[Document section]
++++++++

Skip to content

deil/workflowrunr

Repository files navigation

WorkflowRunR

Research Preview - This is an active development project exploring workflow execution patterns. APIs and architecture may change significantly as the research evolves.

A workflow execution engine that enables complex, restartable processes with external dependencies.

Core Purpose

WorkflowRunR allows developers to write workflows as regular Java/Kotlin code while providing automatic persistence, error tracking, and restartability. Think of it as giving your long-running processes the ability to survive crashes, restarts, and failures without losing progress.

How It Works

At its heart, WorkflowRunR solves a fundamental problem: what happens when your complex multi-step process fails halfway through? Traditional approaches either restart everything from scratch or require complex manual state management. WorkflowRunR automatically tracks each step, preserves the state, and can resume exactly where it left off.

The magic happens through lambda serialization - the system analyzes your workflow code, extracts the method calls and parameters, and stores everything needed to reconstruct and resume the workflow later.

Architecture

Lambda Processing Library (lib/lambda/)

This is the brain of the system - it understands how to read your lambda expressions and turn them into something that can be stored and reconstructed.

Public API:

  • WorkflowLambda - The main functional interface for defining workflows
  • TypedWorkflowLambda - A type-safe version that explicitly specifies the bean class
  • LambdaSerializer - Converts lambda expressions into serialized byte arrays
  • LambdaMethodInvocationParser - Analyzes lambda bytecode to extract method calls
  • TypedLambdaMethodInvocationParser - Handles typed lambdas with bean class extraction

Internal Implementation (lib/lambda/internal/):

  • BaseLambdaMethodInvocationParser - The core ASM bytecode parsing logic
  • MethodInvocationInfo - Data structure representing a method call
  • TypedMethodInvocationInfo - Extended version that includes bean class information
  • ParameterSource - Tracks whether parameters come from variables or constants

Workflow Engine (duraexec/)

++++++++

[Given instruction]
Answer these questions from the WorkflowRunR page:
(a) Through what technique does the system store what it needs to reconstruct and resume a workflow later?
(b) In which directory is the Lambda Processing Library found?
(c) Which internal component tracks whether parameters come from variables or constants?
Rely only on the WorkflowRunR page for these answers.

[Raw data]
++++++++

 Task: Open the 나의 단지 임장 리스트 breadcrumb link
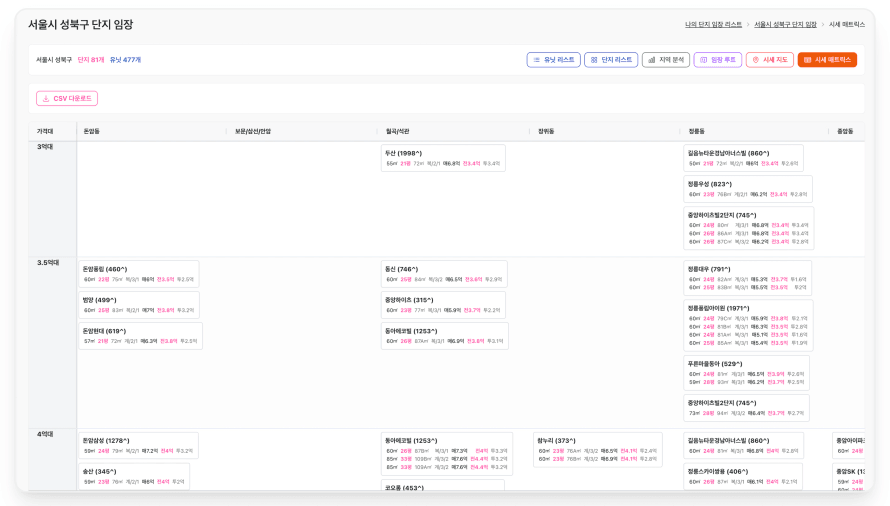(x=713, y=24)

++++++++

[Full response]
(a) Lambda serialization
(b) lib/lambda/
(c) ParameterSource